> **What you need to do**: In the records, each line holding "Rankings" must be reported.

⟨

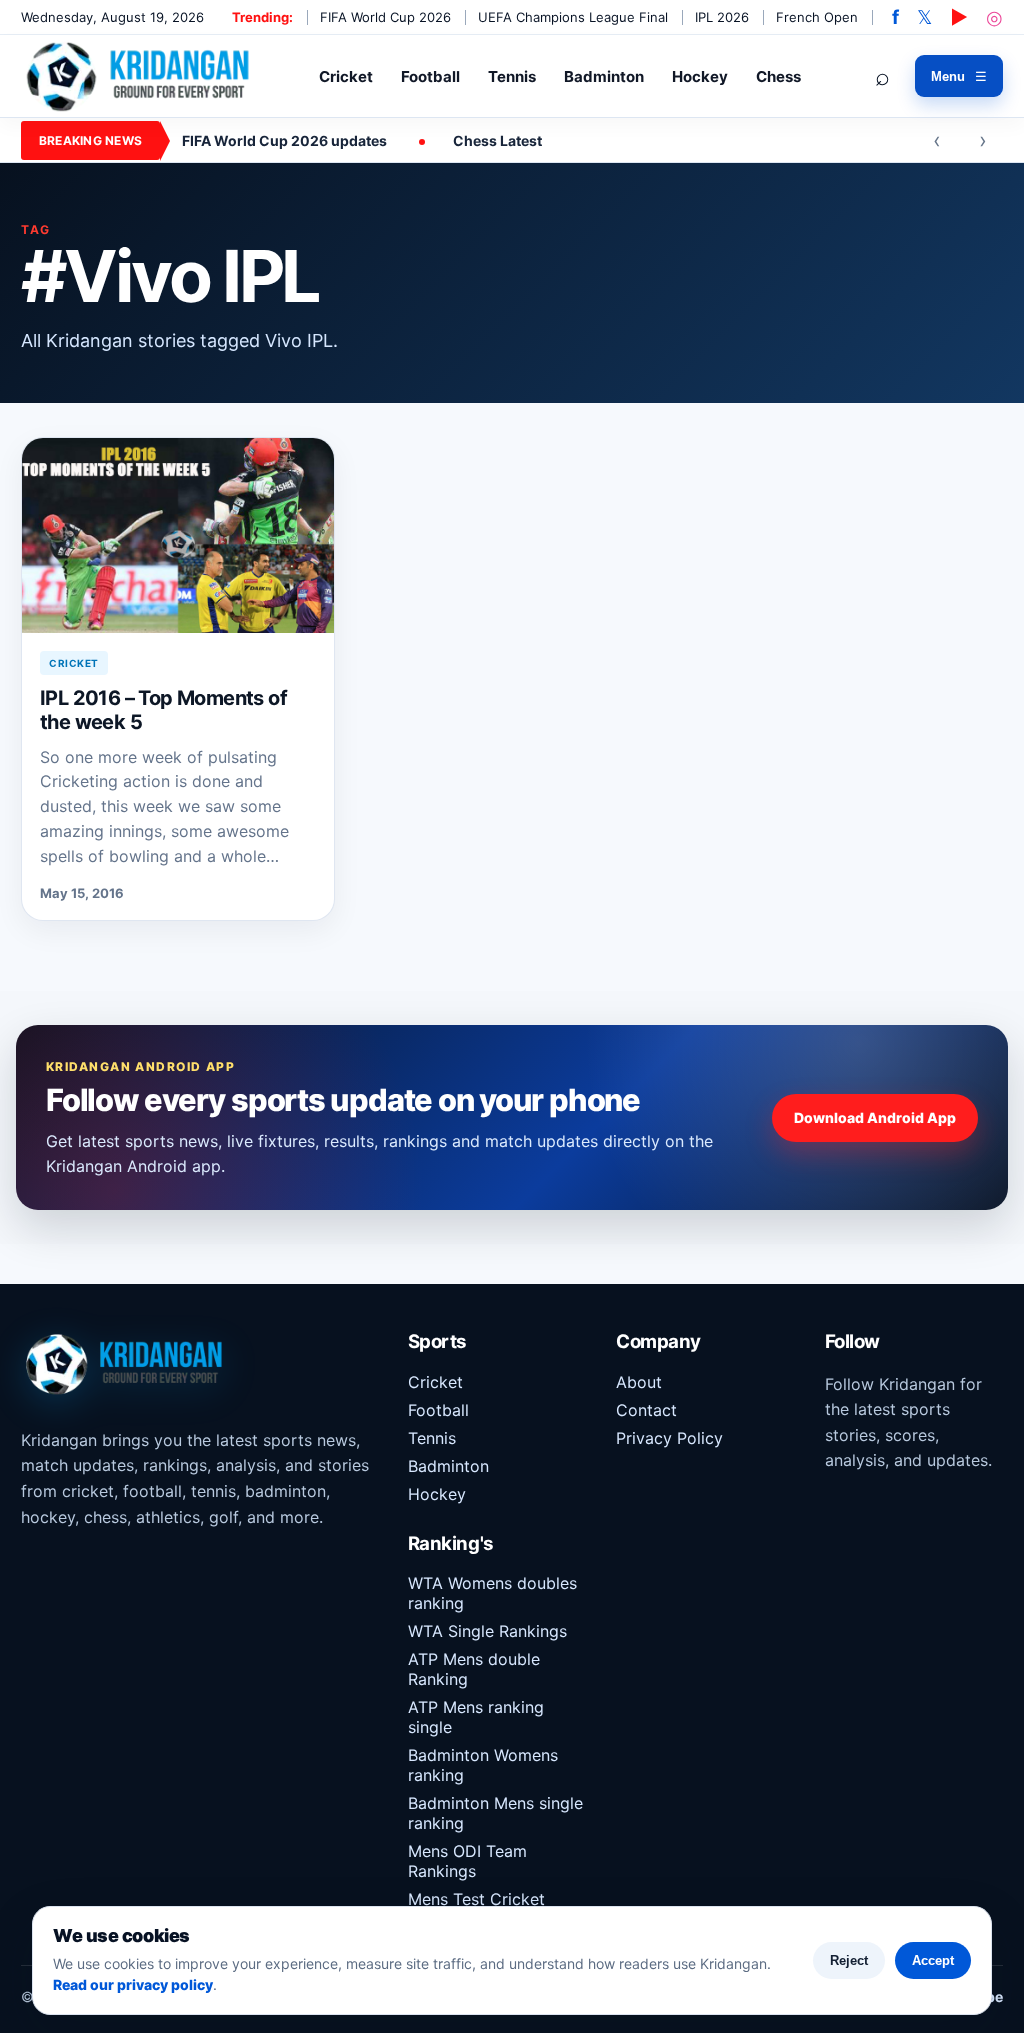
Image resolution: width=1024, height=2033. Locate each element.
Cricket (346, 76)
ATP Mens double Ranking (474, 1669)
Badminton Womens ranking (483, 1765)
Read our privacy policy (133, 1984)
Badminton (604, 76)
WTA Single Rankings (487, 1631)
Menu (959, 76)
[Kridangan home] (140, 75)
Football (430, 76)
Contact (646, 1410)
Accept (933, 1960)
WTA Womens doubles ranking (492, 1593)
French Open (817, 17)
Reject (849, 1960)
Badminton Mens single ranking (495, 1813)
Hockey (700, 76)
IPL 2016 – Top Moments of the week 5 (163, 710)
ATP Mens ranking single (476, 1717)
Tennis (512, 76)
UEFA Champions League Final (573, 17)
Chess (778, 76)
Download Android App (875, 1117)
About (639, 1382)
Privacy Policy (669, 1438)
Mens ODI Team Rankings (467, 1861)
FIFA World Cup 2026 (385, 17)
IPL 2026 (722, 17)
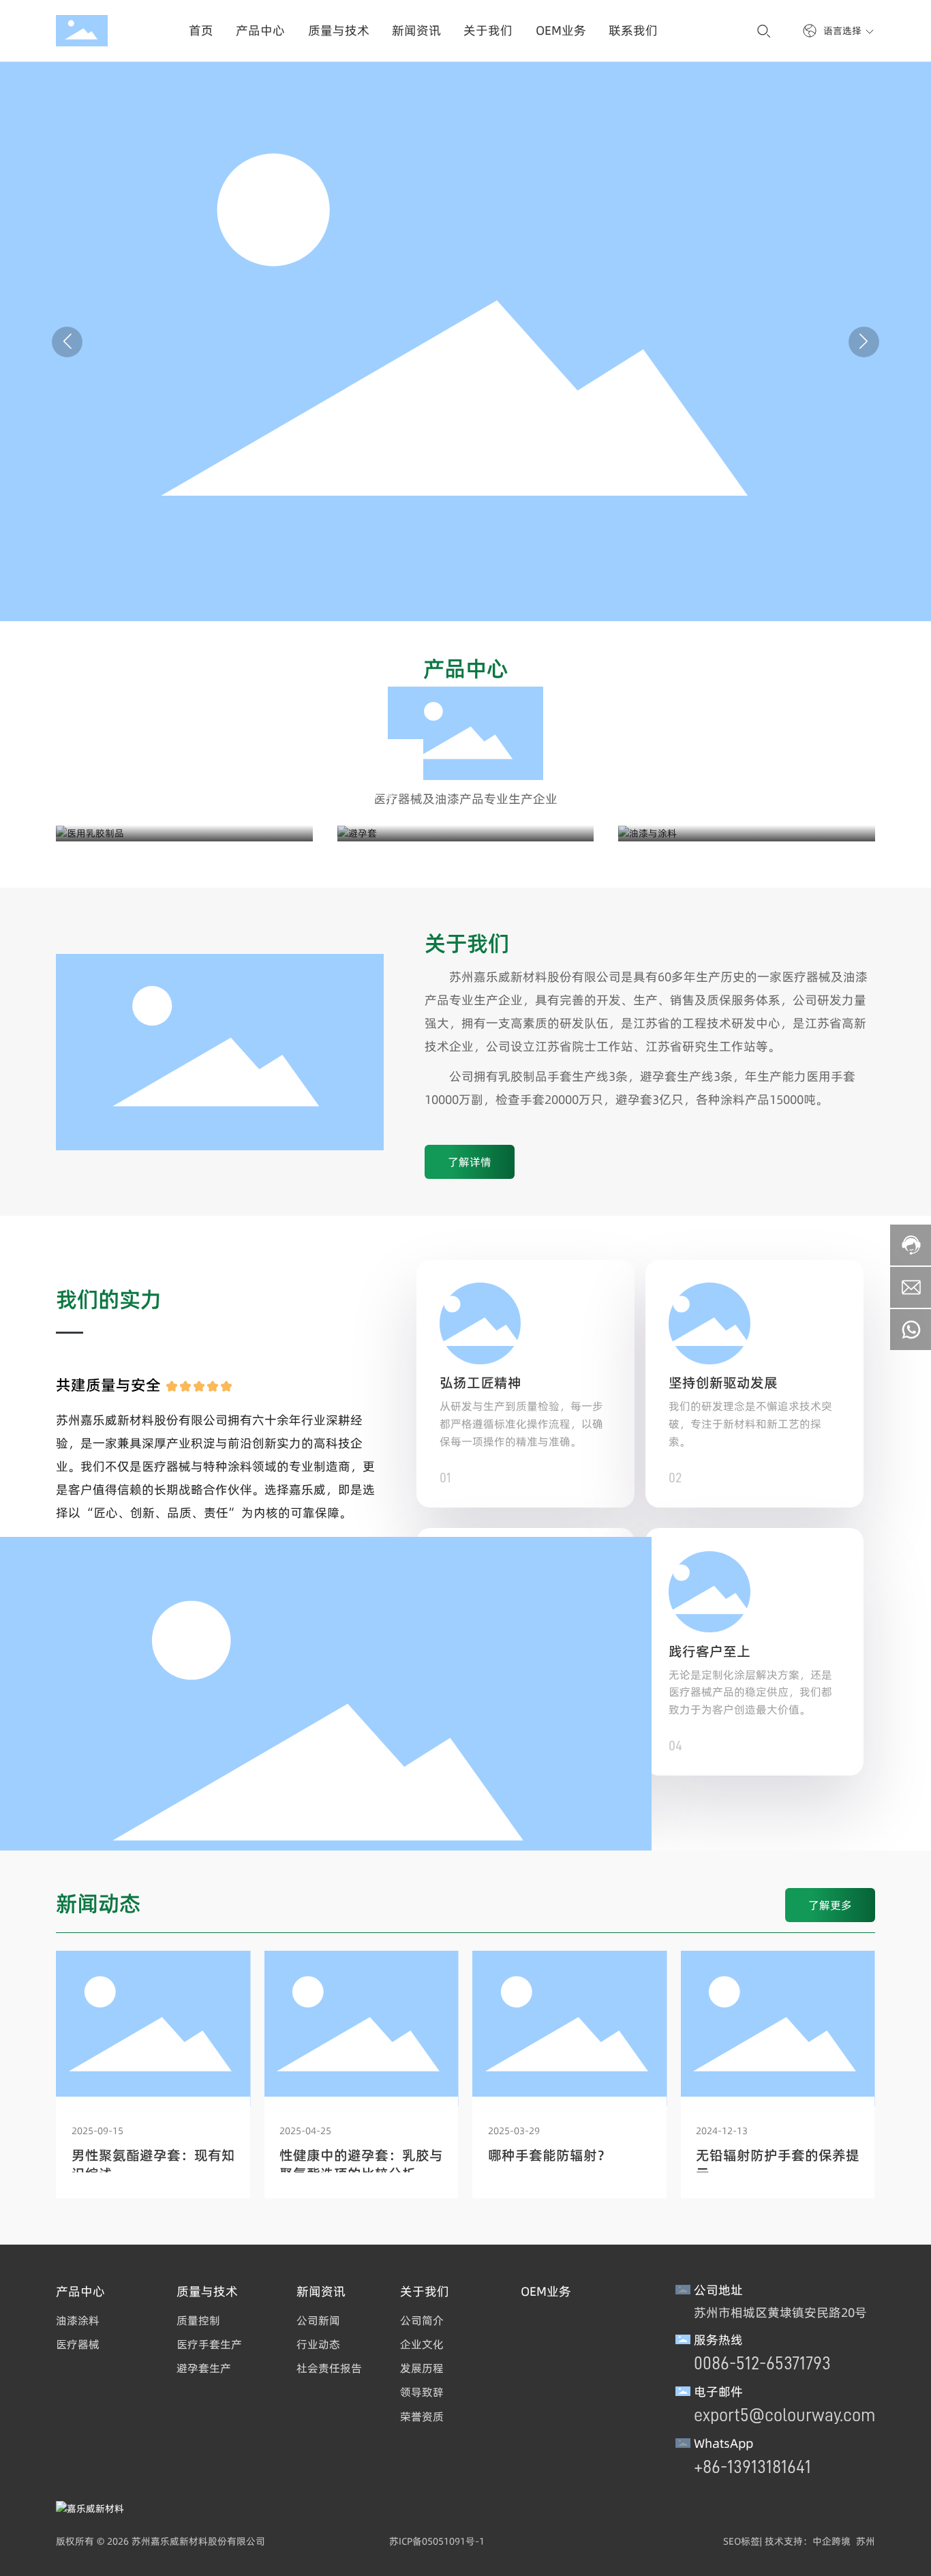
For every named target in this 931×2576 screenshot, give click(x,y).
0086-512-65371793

⟩

> **Solution to this task**:
WTA Single Rankings (487, 1631)
Mens ODI Team Rankings (467, 1861)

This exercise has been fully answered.